Affordable Housing: What You Need to Know about this Kind of Estate
Housing in Uganda affects all income groups and they all demand decent affordable housing however the demand is higher than the supply.
Housing is a basic human right, essential for the well-being of human beings. The 1995 constitution of the Republic of Uganda, under the General Social and Economic Objectives, guaranteed fulfillment of the fundamental rights of all citizens to social justice, economic development rights, and opportunities as well as access to clean and safe water, health, and decent shelter among others.
This policy seeks to promote the progressive realization of adequate housing for all and is premised on the principle of partnership, involving the Ministry on behalf of owners, financial institutions, cooperatives, and individuals.

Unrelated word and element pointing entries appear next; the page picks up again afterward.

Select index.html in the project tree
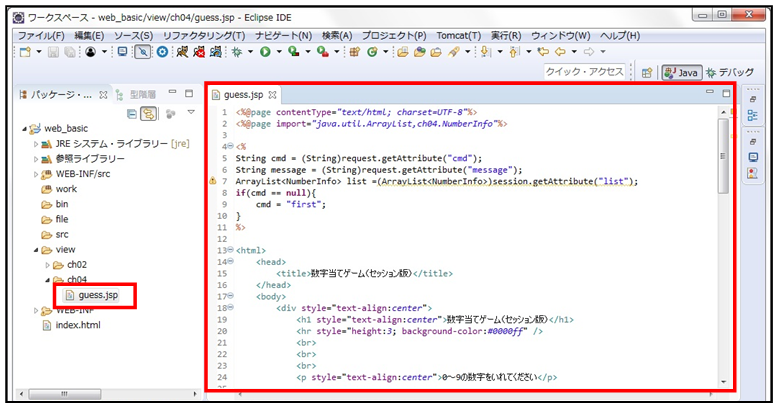This screenshot has width=779, height=408. coord(78,325)
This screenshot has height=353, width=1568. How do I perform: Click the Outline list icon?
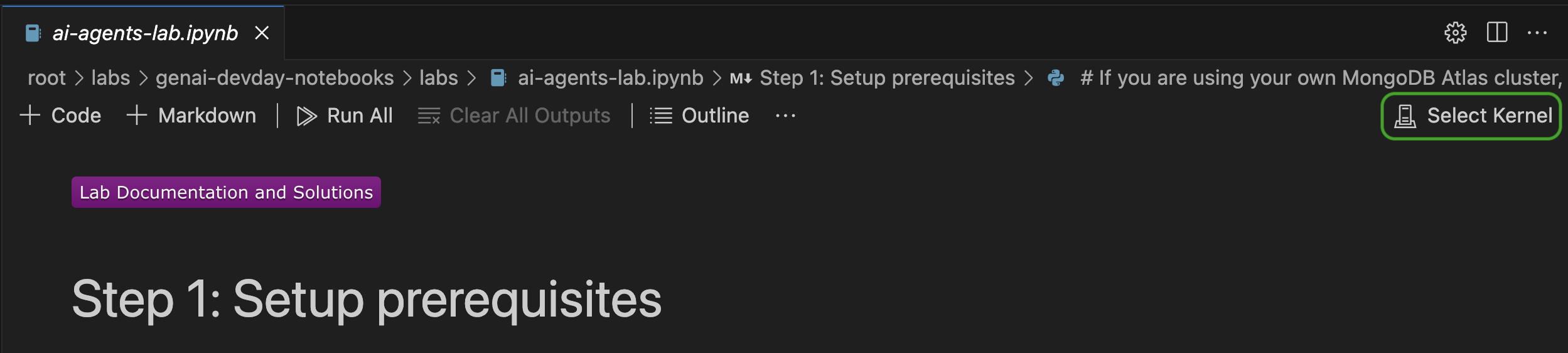[661, 116]
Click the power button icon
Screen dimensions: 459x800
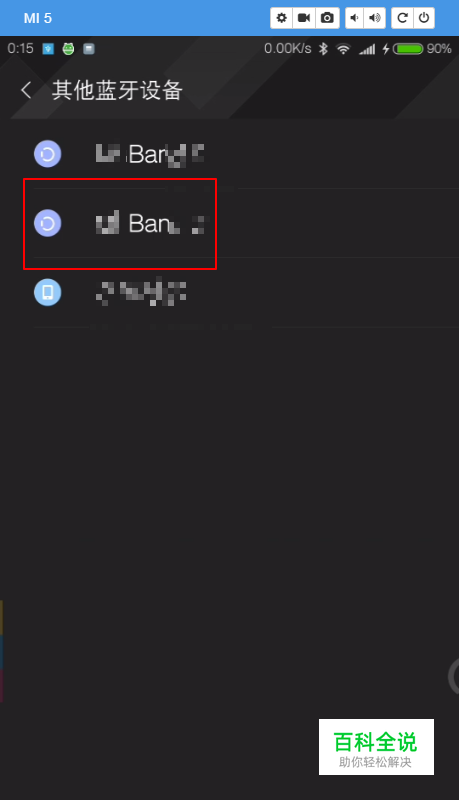point(424,18)
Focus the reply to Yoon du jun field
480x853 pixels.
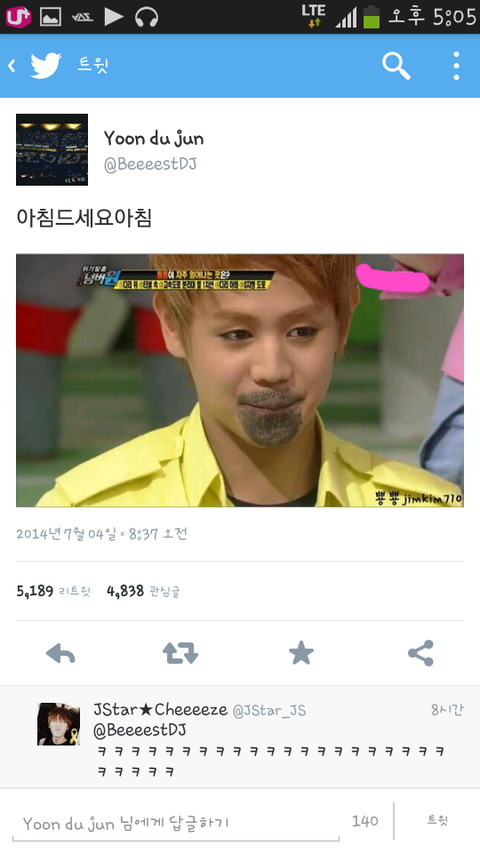coord(175,823)
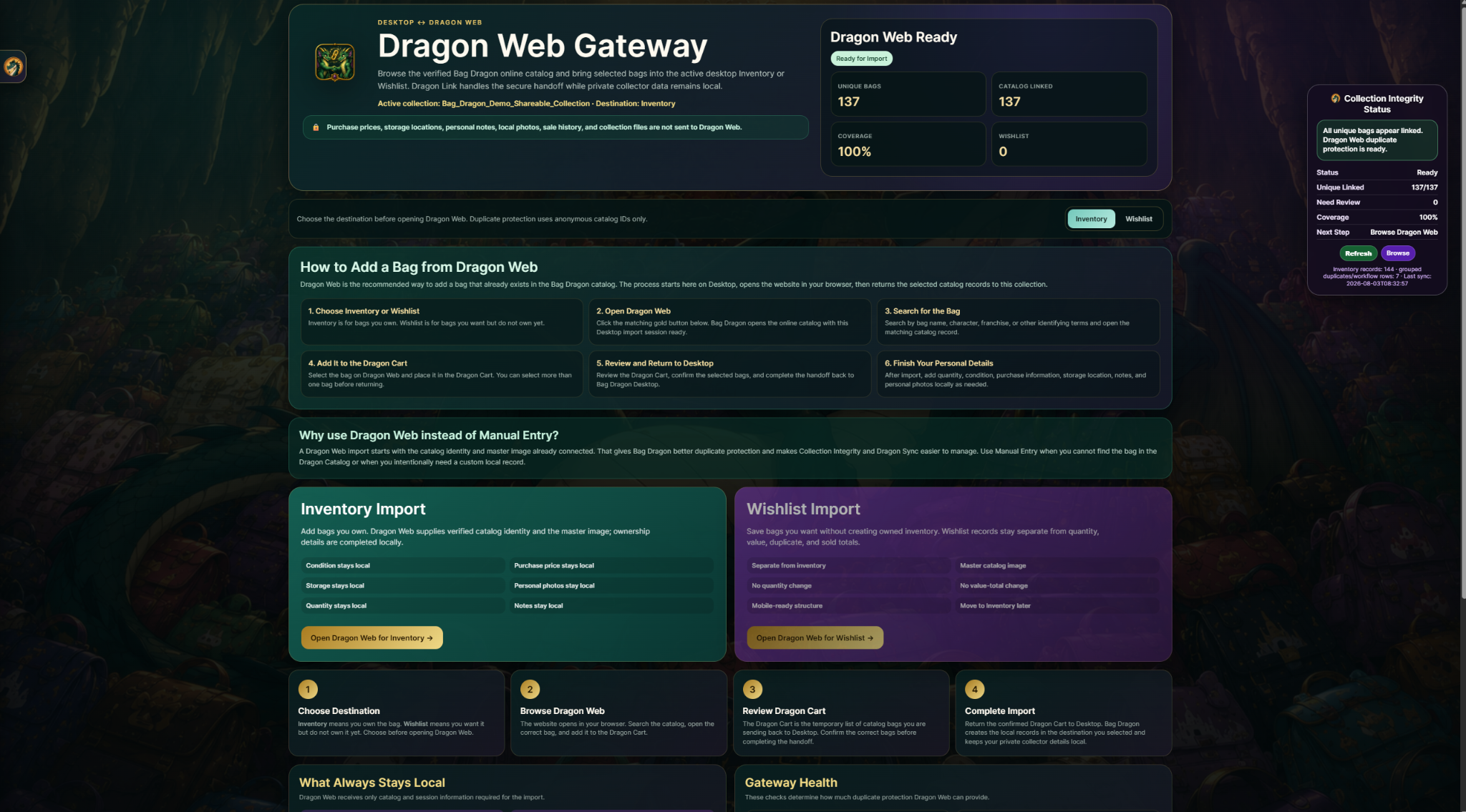Select the Wishlist 0 stat card

[1069, 144]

Access to appropriate, affordable housing is a fundamental human right, which is important for individual, family, and community well-being.
Uganda has one of the youngest populations in Africa and the world! There is a growing pool of people who can’t access affordable housing, good or otherwise. Research shows that Uganda is characterized by inadequate housing both in quality and quantity across rural and urban areas with a housing deficit of 1.6 million housing units.
Residents of traditional cities like Kampala, Jinja, Mbarara, MBALE, Gulu, Arua, etc, live vastly in various housing conditions. With growing middle-class income earners, the demand for decent affordable housing is intense. The urban housing deficit is currently 210,000 housing units. It’s therefore imperative to increase the production of adequate housing for all income groups to over 200,000 housing units per year to meet demand in a foreseeable future.
What is affordable housing?
James Opolot an engineer in Mukono says housing policy is one of the main issues that local governments have to deal with. It encompasses several overlapping concerns. Providing a framework for making sure that everyone has a decent place to live is an important general priority.
Affordable housing, therefore, refers to housing units that are affordable by that section of society whose income is below the median household income. Housing affordability can be measured by the changing relationships between house prices and rents as well as between house prices and incomes. There has been an increase among policymakers in affordable housing as the price of housing has increased dramatically creating a crisis in affordable housing.
The target market for affordable housing
Middle-income earners: Housing in Uganda affects all income groups and they all demand decent affordable housing. The demand is higher than the supply.
The middle class is comprised of high-ranking employees in the civil service and private sector including those in the informal sector. Their demand for decent affordable housing as compared to low-income earners is distinctively diverse for both renting and those who occupy their own houses. It’s imperative for property developers to carry out encompassing research about housing needs before undertaking projects to avoid a mismatch in supply and demand for affordable housing.
Low-income earners: This is untapped market real estate and property developers! Orderly development of adequate and affordable housing which is appropriately priced will earn you a fortune! Public servants in junior positions need and demand for adequate and affordable housing is huge. It’s unfortunate that our developers have ignored the low-income groups.
How to determine affordability
The affordability of units is important to you as an investor because it determines the profitability and marketability of your investment. As buyer affordability should take into account your annual income vis-à-vis net worth. This will help you determine your financing options inter lia either you need a mortgage (bank loan) that your annual income will support you or you are able to do outright purchase through flexible instalment payments. Currently, the vendors and bank requirements for income groups are for salaried customers or business owners with viable collateral.
The Ugandan market has witnessed a supply of condominiums and growing housing estates.
These have a bad impact on the demand and supply of real estate products. Condominiums developed range from one bedroom to 4 bedroom apartments. Previously people preferred to buy a plot in a housing estate than buying a highly-priced finished house. However, with the emergence of condominiums, there have been increased purchases of apartment units (condominiums) and increased owner-occupier.
The banks have revolutionized mortgage lending. Whether it’s to purchase, construct, complete, renovate or use one’s property to unlock equity to invest elsewhere, the financing solutions are available at flexible repayment terms, maximum loan tenure of up to 30 years, and affordable interest rates.
Supply and demand
In Uganda, the market has been unable to meet the growing demand to supply housing stock at affordable prices. While demand for affordable housing, particularly rental housing that is affordable for low and middle-income earners, has increased, the supply has not.
Potential homebuyers are forced to turn to the rental market, which is also under pressure. An inadequate supply of housing stock increases demand for decent and affordable housing.
There are a number of factors that could be attributed to the lack of affordable housing among middle-income earners in Uganda including inter lia developers targeting the “rich and well-connected do class.” However, many low-income earners in Uganda are employed in the informal sector, housing finance is largely accessed by the wealthy private sector and well-connected personalities.
Delivery of affordable residential houses in places like Kampala is being hindered by a lack of affordable home financing solutions, high costs of infrastructure, and rising costs of land.